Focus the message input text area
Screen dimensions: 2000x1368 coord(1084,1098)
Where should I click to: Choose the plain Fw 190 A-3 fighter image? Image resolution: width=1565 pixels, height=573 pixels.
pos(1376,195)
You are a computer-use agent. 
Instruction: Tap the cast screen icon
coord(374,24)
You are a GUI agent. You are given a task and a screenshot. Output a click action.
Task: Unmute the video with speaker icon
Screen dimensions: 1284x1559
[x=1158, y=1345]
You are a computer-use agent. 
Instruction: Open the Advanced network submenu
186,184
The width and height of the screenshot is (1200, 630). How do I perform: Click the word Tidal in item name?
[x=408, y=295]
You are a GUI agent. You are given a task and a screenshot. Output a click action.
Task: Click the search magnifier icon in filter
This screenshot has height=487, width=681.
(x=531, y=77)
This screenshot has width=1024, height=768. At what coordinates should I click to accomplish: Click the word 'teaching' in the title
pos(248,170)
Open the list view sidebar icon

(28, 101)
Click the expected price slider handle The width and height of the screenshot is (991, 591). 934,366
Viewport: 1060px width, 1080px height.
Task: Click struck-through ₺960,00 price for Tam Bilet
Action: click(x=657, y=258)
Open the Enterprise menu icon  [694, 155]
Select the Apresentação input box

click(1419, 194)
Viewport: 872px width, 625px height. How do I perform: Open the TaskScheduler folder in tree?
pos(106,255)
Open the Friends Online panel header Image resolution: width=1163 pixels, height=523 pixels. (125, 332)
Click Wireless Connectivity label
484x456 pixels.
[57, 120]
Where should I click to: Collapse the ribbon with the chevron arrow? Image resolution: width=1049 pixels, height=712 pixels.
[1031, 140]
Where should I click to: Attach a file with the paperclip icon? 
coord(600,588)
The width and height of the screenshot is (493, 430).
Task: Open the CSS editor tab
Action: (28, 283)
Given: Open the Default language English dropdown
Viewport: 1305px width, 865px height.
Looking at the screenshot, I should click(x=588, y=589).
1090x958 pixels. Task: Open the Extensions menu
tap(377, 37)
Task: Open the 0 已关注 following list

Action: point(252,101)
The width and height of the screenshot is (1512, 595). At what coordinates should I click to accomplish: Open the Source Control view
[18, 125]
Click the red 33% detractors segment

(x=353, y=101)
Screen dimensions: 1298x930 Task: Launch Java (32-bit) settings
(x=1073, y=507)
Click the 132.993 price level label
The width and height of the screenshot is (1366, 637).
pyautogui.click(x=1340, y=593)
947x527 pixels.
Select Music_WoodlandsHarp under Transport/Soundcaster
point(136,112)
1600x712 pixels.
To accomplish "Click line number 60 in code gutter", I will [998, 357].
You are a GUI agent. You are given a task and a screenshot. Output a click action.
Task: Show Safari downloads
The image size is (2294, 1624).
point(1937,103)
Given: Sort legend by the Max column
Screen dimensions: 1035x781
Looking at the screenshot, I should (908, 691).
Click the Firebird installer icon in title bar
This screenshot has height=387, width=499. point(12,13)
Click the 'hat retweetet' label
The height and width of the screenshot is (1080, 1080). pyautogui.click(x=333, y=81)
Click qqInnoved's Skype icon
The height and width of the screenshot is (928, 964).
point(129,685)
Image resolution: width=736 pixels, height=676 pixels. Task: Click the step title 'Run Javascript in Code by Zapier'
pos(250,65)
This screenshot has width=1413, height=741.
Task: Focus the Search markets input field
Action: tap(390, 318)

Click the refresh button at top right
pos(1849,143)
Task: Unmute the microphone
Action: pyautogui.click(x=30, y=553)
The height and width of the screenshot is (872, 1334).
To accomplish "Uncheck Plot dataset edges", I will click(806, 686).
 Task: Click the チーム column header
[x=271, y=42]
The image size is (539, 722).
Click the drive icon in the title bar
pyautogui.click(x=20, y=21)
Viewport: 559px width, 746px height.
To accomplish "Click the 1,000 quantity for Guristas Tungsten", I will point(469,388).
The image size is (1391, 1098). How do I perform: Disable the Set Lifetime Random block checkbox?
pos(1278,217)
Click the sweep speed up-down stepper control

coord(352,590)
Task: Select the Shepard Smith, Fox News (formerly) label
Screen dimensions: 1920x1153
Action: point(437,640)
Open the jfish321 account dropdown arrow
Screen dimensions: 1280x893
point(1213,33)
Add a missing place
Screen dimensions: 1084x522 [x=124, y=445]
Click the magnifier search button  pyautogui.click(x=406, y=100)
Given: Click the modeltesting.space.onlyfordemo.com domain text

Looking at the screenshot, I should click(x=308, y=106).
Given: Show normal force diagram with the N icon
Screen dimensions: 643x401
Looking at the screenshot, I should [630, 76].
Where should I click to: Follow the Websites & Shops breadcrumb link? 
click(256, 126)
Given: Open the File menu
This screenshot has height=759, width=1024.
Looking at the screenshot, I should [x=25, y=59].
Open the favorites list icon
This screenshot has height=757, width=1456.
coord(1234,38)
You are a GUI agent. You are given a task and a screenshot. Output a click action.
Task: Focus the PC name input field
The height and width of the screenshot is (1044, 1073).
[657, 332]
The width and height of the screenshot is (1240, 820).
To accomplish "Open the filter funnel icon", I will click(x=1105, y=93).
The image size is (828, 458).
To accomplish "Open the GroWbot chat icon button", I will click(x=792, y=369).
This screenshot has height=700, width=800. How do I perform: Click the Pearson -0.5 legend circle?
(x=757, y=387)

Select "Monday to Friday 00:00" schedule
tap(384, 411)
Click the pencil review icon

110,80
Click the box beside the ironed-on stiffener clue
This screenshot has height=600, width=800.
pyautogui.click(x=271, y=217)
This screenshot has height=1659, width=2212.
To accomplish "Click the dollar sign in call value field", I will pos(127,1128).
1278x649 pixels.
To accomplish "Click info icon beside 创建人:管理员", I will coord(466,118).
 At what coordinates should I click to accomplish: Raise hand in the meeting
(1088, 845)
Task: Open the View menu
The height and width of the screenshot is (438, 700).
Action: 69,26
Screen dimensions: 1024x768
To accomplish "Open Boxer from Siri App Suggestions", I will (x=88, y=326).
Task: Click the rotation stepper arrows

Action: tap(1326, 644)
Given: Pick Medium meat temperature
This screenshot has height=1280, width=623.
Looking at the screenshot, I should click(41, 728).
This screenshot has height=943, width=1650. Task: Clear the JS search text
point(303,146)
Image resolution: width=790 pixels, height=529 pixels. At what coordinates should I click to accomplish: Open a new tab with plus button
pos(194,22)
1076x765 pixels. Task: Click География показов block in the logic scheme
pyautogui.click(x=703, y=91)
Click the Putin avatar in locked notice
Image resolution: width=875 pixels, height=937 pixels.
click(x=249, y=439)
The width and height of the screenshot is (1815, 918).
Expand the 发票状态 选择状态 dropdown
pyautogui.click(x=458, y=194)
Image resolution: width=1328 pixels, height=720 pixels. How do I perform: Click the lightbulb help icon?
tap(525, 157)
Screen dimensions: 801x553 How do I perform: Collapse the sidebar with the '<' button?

- [Exercise aim]: A single number is the answer: how many lines of the material above hold the word "magnifier"?

- [Output of the task]: 2